REQUIREMENT = Quote all of the data below exactly, please.

· · · ·

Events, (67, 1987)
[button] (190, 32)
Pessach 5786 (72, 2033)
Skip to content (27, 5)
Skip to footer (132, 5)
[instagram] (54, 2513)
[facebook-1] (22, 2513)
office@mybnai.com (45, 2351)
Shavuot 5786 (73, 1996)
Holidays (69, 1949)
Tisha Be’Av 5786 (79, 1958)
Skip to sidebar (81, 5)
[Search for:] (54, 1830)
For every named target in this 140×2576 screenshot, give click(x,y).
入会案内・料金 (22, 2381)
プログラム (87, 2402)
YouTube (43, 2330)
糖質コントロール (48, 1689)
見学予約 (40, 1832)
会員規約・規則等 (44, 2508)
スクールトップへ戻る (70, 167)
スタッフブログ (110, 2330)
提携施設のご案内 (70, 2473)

· · · ·

SOLUTION =
Events, (67, 1987)
[button] (190, 32)
Pessach 5786 (72, 2033)
Skip to content (27, 5)
Skip to footer (132, 5)
[instagram] (54, 2513)
[facebook-1] (22, 2513)
office@mybnai.com (45, 2351)
Shavuot 5786 (73, 1996)
Holidays (69, 1949)
Tisha Be’Av 5786 (79, 1958)
Skip to sidebar (81, 5)
[Search for:] (54, 1830)
For every named target in this 140×2576 screenshot, give click(x,y).
入会案内・料金 (22, 2381)
プログラム (87, 2402)
YouTube (43, 2330)
糖質コントロール (48, 1689)
見学予約 (40, 1832)
会員規約・規則等 (44, 2508)
スクールトップへ戻る (70, 167)
スタッフブログ (110, 2330)
提携施設のご案内 (70, 2473)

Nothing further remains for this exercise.